In the former case, it would be logical to decide that territorial aggression must not be seen to pay - not least to prevent it spreading south to Kosovo and Macedonia - and must therefore be reversed. Diplomacy would have no chance of persuading either Serbs or Croats to surrender much of their gains. So the West would have two choices: to provide some form of military support for the dispossessed Muslims, who formed 40 per cent of the population; or to lift the UN arms embargo and give the Muslims the means to regain their old homes. A combination of the two would be possible. Such an approach would be, in moral terms, eminently defensible. The Muslims have, after all, suffered far the worst from the brutal policy of ethnic 'cleansing', practised most ruthlessly by the Serbs. For the West to have unequivocally taken their side might have been effective if acted on months ago.

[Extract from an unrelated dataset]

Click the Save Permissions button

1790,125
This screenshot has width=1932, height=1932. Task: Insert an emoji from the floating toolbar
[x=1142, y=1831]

But it is probably now too late. Military support would be impossibly costly in terms of likely Western military casualties. A selective lifting of the UN's arms embargo has already been dismissed by the Security Council.

The alternative is for the West to admit that there is no hope of putting the old Bosnia back together, and that the best hope for a lasting ceasefire and political settlement is a form of cantonisation. A decision along those lines would be deeply distasteful. Even if territorial concessions could be wrung from both Serbs and Croats to the benefit of the Muslims, it would suggest that might is right. The barbarities of ethnic 'cleansing' and the appalling detention camps would seem to be legitimised. Minorities across Europe would fear that they might suffer similar treatment - unless the UN could devise some form of sanctions that would demonstrate unambiguously that such crimes do not pay.

Measured by the central question of Bosnia's viability, the Security Council's resolutions look peripheral as well as belated. The Serbian terror campaign continues, but the territorial gains have reached a point where the Serbs have no interest in attacking relief convoys. The Muslims are as reluctant as anyone to end the fighting, since they want either Western help or arms to regain some lost ground. Their best hope was always that the Croats would join them in defending the Bosnian state against the Serb militias. But though nominally the Muslims' allies, the Croats had their own territorial agenda. All three sides have taken hostages. The UN can only help relief agencies to ease the privations of innocent civilians caught up in the fighting and discourage any further displacement of populations.

For the past year Western policy has been hopelessly indecisive and reactive. Its leaders must now face up to the central question of Bosnia's political future, and plan how best to save Kosovo and Macedonia from a Serbian onslaught. To foster the illusion that Bosnia's multi-ethnic towns and villages can somehow be re-created is not only cruel but also hopelessly short-sighted.